RIYAD: L'ambassadeur d'Iran en Arabie saoudite, Alireza Enayati, a mis en garde contre les efforts visant à déstabiliser le Moyen-Orient, faisant l'éloge de ce qu'il a décrit comme des "positions sobres" dans la région qui favorisent le dialogue plutôt que la confrontation.

Dans un message posté sur X, M. Enayati a déclaré qu'il y avait des forces qui cherchaient à "mettre le feu à la région, à gaspiller ses richesses, à arrêter la roue du développement et à lui imposer la guerre", ajoutant que "certains veulent mélanger les cartes, creuser des fossés entre les pays de la région et attiser la sédition en son sein".

Le message, qui comportait un drapeau iranien et un drapeau saoudien côte à côte, se poursuivait ainsi : "Et il y a des positions sobres au sein de l'Union européenne : "Et il y a des positions sobres dans le voisinage qui rejettent toute action hostile contre l'Iran, encouragent le langage du dialogue et refusent d'accepter une témérité méprisable."

Ces remarques interviennent alors que l'Arabie saoudite a réaffirmé son engagement en faveur de la désescalade, rejetant les rapports suggérant que le Royaume avait modifié sa position sur les tensions régionales.

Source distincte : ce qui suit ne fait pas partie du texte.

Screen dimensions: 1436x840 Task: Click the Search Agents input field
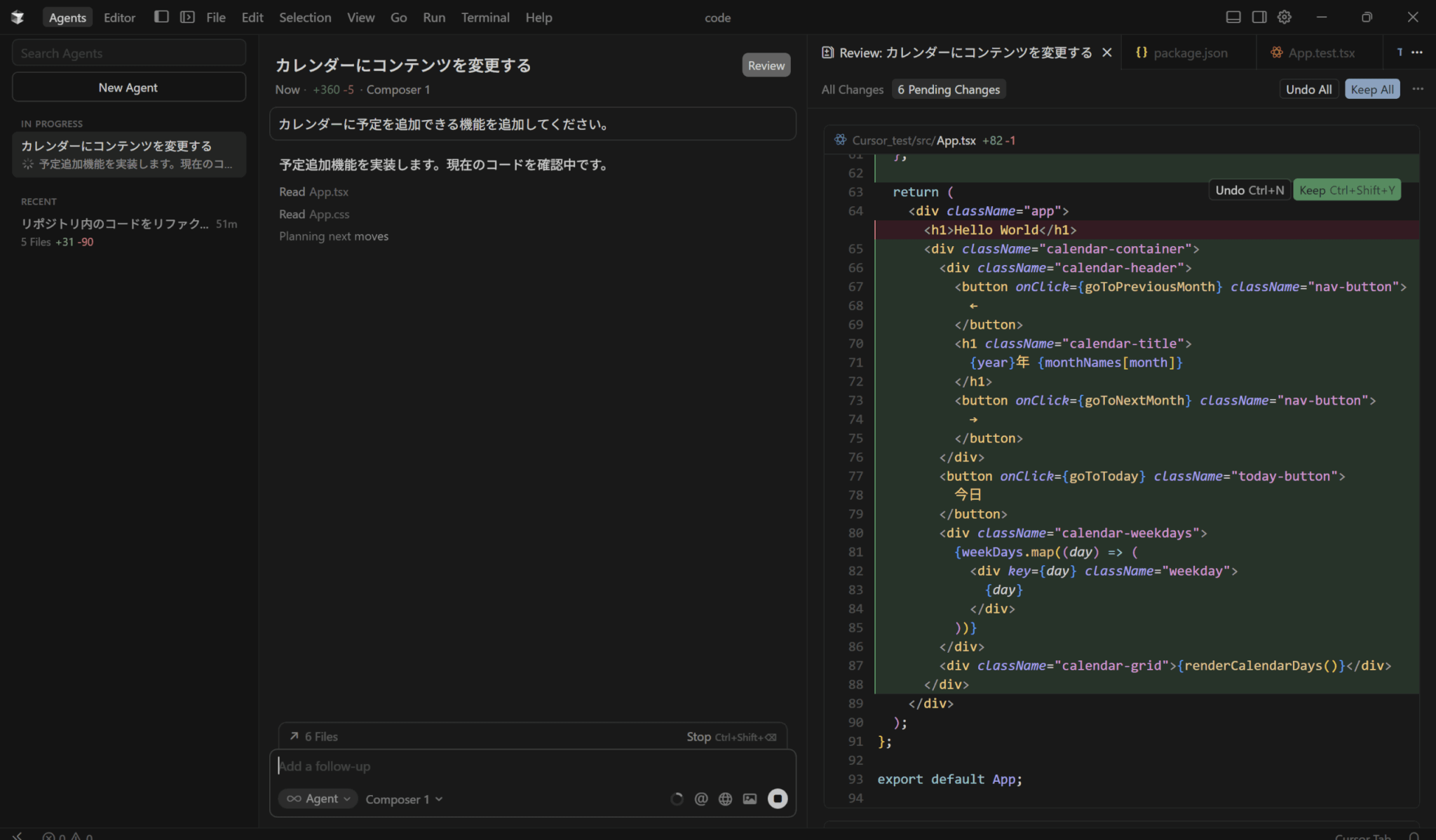pyautogui.click(x=128, y=53)
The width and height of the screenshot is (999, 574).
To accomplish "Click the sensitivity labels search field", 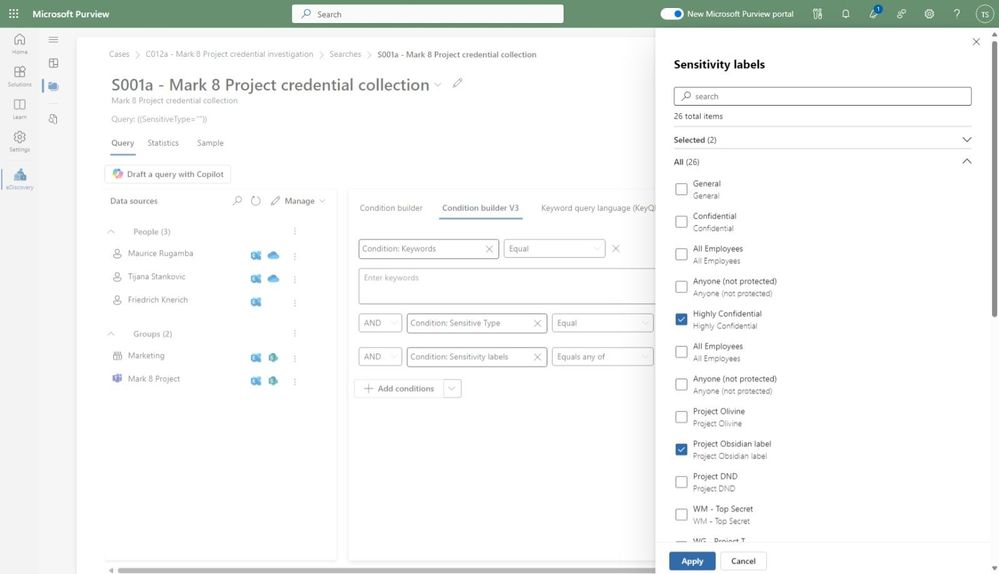I will point(822,96).
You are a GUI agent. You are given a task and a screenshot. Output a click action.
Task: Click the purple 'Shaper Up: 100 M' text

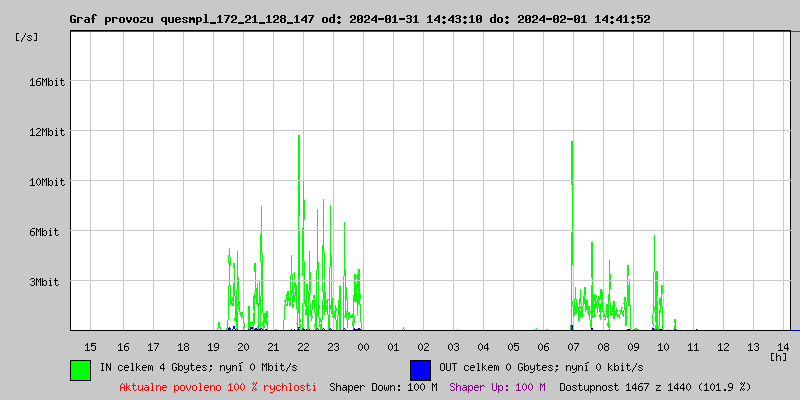(x=497, y=387)
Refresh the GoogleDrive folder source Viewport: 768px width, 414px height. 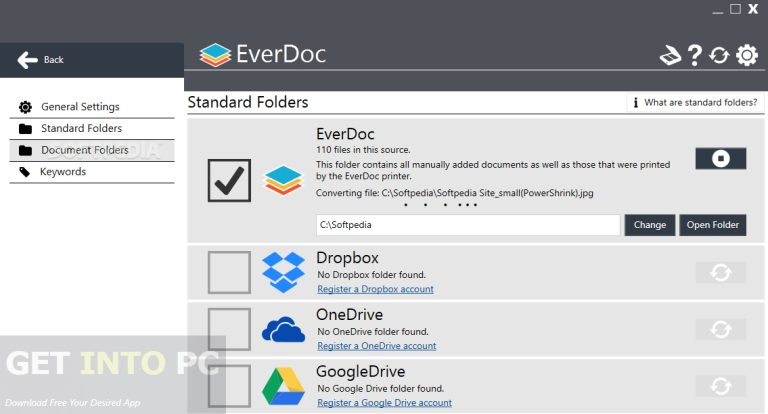coord(720,386)
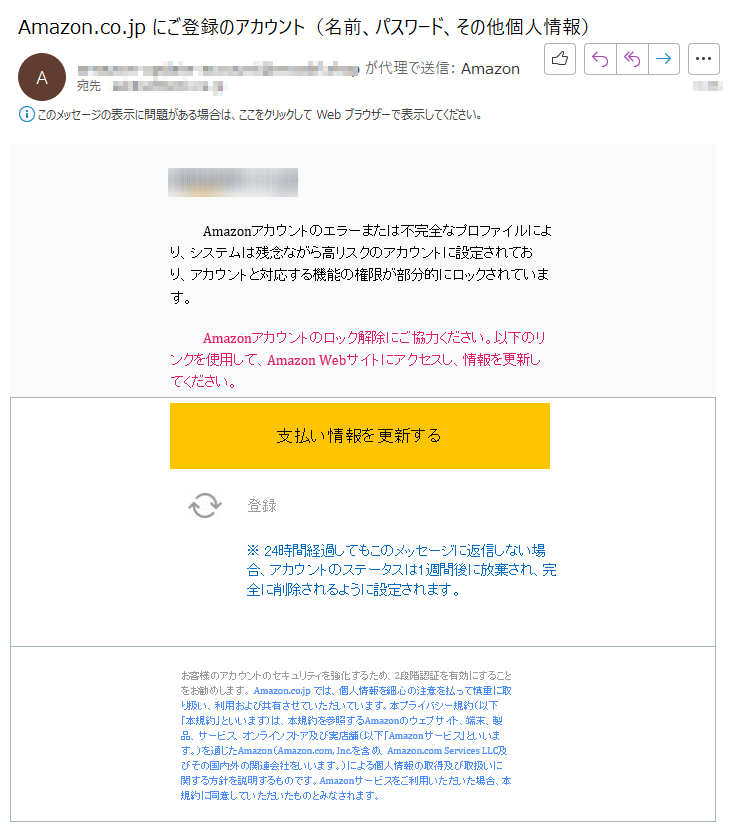Click the blue 24時間 warning text
The width and height of the screenshot is (729, 829).
[401, 570]
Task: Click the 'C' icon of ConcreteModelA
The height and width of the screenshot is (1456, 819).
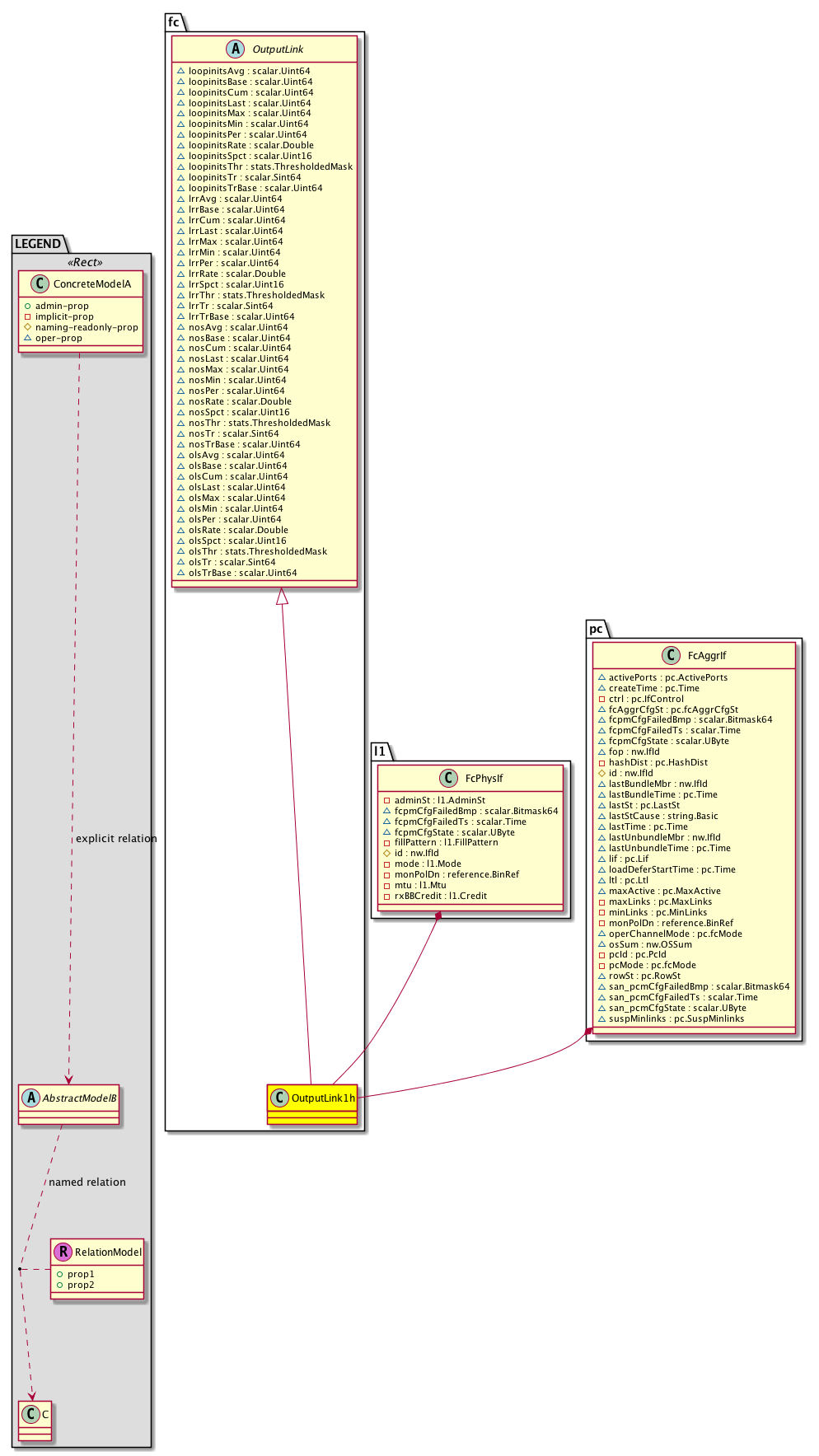Action: (38, 283)
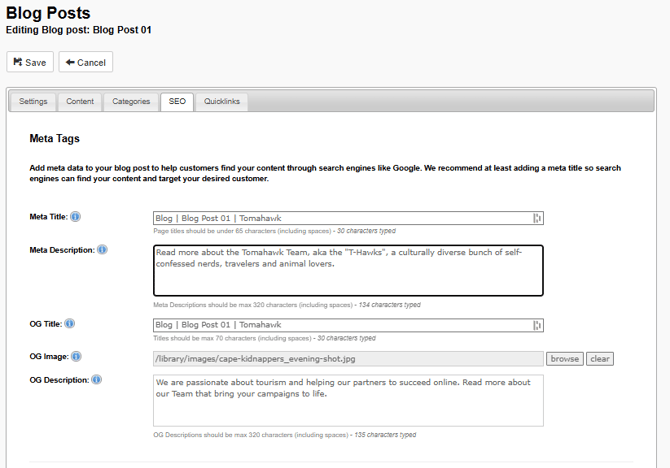
Task: Click the info icon beside OG Description
Action: (97, 380)
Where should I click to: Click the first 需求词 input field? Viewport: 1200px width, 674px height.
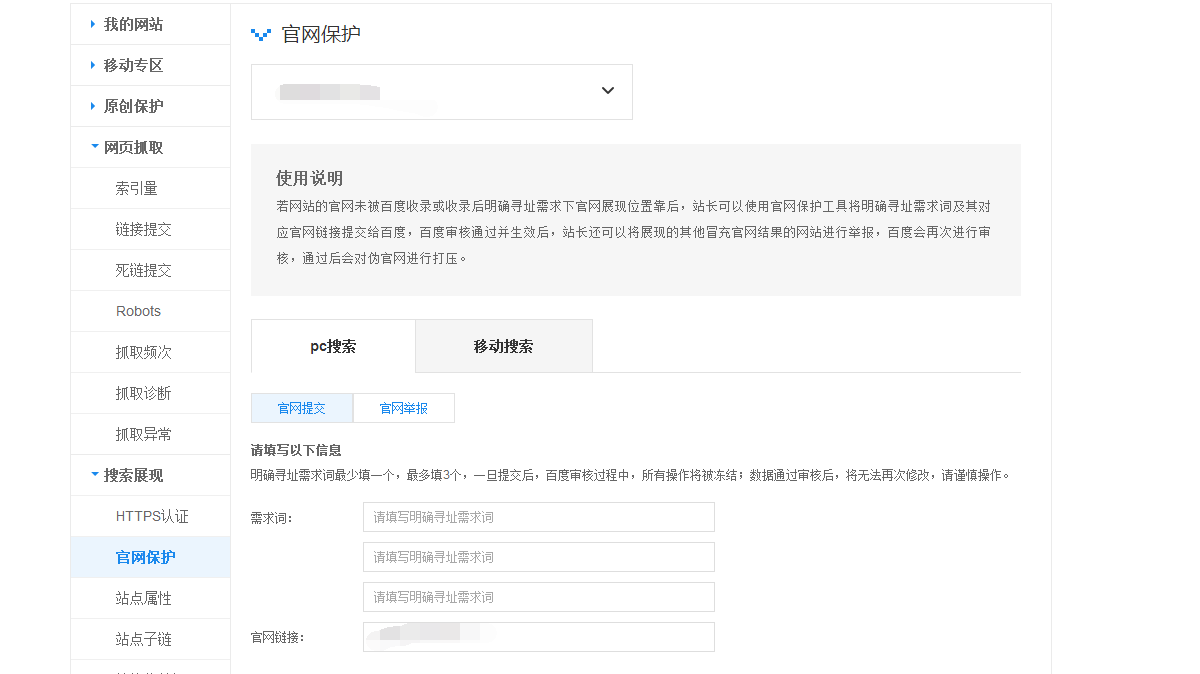[x=538, y=516]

Un haut fonctionnaire saoudien a déclaré dimanche à Asharq Al-Awsat que Riyad continuait à soutenir les efforts diplomatiques visant à résoudre les différends entre les États-Unis et l'Iran, soulignant que le Royaume rejetait l'utilisation de son espace aérien ou de son territoire pour toute opération militaire contre Téhéran.

Le prince héritier Mohammed bin Salman a également réitéré cette position lors d'un appel téléphonique cette semaine avec le président iranien Masoud Pezeshkian, soulignant le respect de l'Arabie saoudite pour la souveraineté de l'Iran et son soutien au dialogue visant à renforcer la sécurité et la stabilité régionales.

Selon M. Pezeshkian, l'appel a porté sur l'évolution de la situation en Iran et sur les discussions concernant le dossier nucléaire de Téhéran, et il a remercié l'Arabie saoudite pour sa position sur l'intégrité territoriale de l'Iran. Il a également salué le rôle du prince héritier dans la promotion de la stabilité dans la région.